::: EXERCISE INPUTS
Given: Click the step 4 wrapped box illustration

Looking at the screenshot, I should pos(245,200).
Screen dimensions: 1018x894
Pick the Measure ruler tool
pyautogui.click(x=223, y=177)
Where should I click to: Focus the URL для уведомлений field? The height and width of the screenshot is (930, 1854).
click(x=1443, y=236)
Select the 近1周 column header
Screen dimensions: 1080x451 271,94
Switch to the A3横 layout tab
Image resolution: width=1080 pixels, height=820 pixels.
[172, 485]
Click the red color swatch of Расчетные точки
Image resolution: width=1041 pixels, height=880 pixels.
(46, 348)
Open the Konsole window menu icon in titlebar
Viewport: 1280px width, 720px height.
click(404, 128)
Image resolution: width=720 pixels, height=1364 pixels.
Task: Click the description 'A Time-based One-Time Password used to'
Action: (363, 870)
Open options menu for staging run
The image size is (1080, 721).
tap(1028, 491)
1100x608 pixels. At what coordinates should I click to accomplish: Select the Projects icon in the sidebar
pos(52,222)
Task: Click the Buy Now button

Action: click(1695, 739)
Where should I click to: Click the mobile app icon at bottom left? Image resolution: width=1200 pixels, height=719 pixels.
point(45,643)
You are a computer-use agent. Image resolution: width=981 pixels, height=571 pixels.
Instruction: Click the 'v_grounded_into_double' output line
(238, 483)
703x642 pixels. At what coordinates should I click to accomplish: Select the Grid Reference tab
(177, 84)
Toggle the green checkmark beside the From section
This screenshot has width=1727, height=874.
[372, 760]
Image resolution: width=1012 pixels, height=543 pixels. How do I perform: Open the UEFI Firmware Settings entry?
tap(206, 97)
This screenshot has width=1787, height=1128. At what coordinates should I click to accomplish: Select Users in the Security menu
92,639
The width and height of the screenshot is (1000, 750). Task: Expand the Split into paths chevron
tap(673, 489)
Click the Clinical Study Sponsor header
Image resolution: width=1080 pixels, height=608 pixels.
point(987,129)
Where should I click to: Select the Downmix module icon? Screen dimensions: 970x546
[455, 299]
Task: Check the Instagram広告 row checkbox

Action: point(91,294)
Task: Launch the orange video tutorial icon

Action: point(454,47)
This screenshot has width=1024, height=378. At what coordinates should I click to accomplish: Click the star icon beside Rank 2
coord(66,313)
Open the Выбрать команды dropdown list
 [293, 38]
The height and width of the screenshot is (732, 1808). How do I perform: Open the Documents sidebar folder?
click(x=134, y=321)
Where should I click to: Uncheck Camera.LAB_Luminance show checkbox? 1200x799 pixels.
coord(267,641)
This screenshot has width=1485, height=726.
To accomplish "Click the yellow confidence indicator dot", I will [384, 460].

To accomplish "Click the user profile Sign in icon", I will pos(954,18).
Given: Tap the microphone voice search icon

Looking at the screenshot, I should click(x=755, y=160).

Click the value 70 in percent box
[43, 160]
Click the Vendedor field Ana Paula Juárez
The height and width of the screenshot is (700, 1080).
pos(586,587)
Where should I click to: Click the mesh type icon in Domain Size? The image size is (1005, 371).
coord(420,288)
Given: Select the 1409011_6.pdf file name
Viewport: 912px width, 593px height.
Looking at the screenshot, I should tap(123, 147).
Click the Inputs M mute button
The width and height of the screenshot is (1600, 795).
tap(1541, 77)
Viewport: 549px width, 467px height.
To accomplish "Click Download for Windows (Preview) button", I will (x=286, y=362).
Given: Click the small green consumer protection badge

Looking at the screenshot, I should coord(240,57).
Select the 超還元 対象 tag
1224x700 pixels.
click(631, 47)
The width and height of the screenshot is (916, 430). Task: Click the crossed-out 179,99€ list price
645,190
::::::
BRIEF
Repeat the listing above in full.

EXERCISE RESULT
Given: Click the step 4 wrapped box illustration

Looking at the screenshot, I should pos(245,200).
Screen dimensions: 1018x894
Pick the Measure ruler tool
pyautogui.click(x=223, y=177)
Where should I click to: Focus the URL для уведомлений field? The height and width of the screenshot is (930, 1854).
click(x=1443, y=236)
Select the 近1周 column header
Screen dimensions: 1080x451 271,94
Switch to the A3横 layout tab
Image resolution: width=1080 pixels, height=820 pixels.
[172, 485]
Click the red color swatch of Расчетные точки
Image resolution: width=1041 pixels, height=880 pixels.
(46, 348)
Open the Konsole window menu icon in titlebar
Viewport: 1280px width, 720px height.
click(404, 128)
Image resolution: width=720 pixels, height=1364 pixels.
Task: Click the description 'A Time-based One-Time Password used to'
Action: (363, 870)
Open options menu for staging run
The image size is (1080, 721).
tap(1028, 491)
1100x608 pixels. At what coordinates should I click to accomplish: Select the Projects icon in the sidebar
pos(52,222)
Task: Click the Buy Now button

Action: click(1695, 739)
Where should I click to: Click the mobile app icon at bottom left? Image resolution: width=1200 pixels, height=719 pixels.
point(45,643)
You are a computer-use agent. Image resolution: width=981 pixels, height=571 pixels.
Instruction: Click the 'v_grounded_into_double' output line
(238, 483)
703x642 pixels. At what coordinates should I click to accomplish: Select the Grid Reference tab
(177, 84)
Toggle the green checkmark beside the From section
This screenshot has width=1727, height=874.
[372, 760]
Image resolution: width=1012 pixels, height=543 pixels. How do I perform: Open the UEFI Firmware Settings entry?
tap(206, 97)
This screenshot has width=1787, height=1128. At what coordinates should I click to accomplish: Select Users in the Security menu
92,639
The width and height of the screenshot is (1000, 750). Task: Expand the Split into paths chevron
tap(673, 489)
Click the Clinical Study Sponsor header
Image resolution: width=1080 pixels, height=608 pixels.
point(987,129)
Where should I click to: Select the Downmix module icon? Screen dimensions: 970x546
[455, 299]
Task: Check the Instagram広告 row checkbox

Action: point(91,294)
Task: Launch the orange video tutorial icon

Action: point(454,47)
This screenshot has width=1024, height=378. At what coordinates should I click to accomplish: Click the star icon beside Rank 2
coord(66,313)
Open the Выбрать команды dropdown list
 [293, 38]
The height and width of the screenshot is (732, 1808). How do I perform: Open the Documents sidebar folder?
click(x=134, y=321)
Where should I click to: Uncheck Camera.LAB_Luminance show checkbox? 1200x799 pixels.
coord(267,641)
This screenshot has width=1485, height=726.
To accomplish "Click the yellow confidence indicator dot", I will [384, 460].

To accomplish "Click the user profile Sign in icon", I will pos(954,18).
Given: Tap the microphone voice search icon

Looking at the screenshot, I should click(x=755, y=160).

Click the value 70 in percent box
[43, 160]
Click the Vendedor field Ana Paula Juárez
The height and width of the screenshot is (700, 1080).
pos(586,587)
Where should I click to: Click the mesh type icon in Domain Size? The image size is (1005, 371).
coord(420,288)
Given: Select the 1409011_6.pdf file name
Viewport: 912px width, 593px height.
Looking at the screenshot, I should tap(123, 147).
Click the Inputs M mute button
The width and height of the screenshot is (1600, 795).
tap(1541, 77)
Viewport: 549px width, 467px height.
To accomplish "Click Download for Windows (Preview) button", I will (x=286, y=362).
Given: Click the small green consumer protection badge

Looking at the screenshot, I should coord(240,57).
Select the 超還元 対象 tag
1224x700 pixels.
click(631, 47)
The width and height of the screenshot is (916, 430). Task: Click the crossed-out 179,99€ list price
645,190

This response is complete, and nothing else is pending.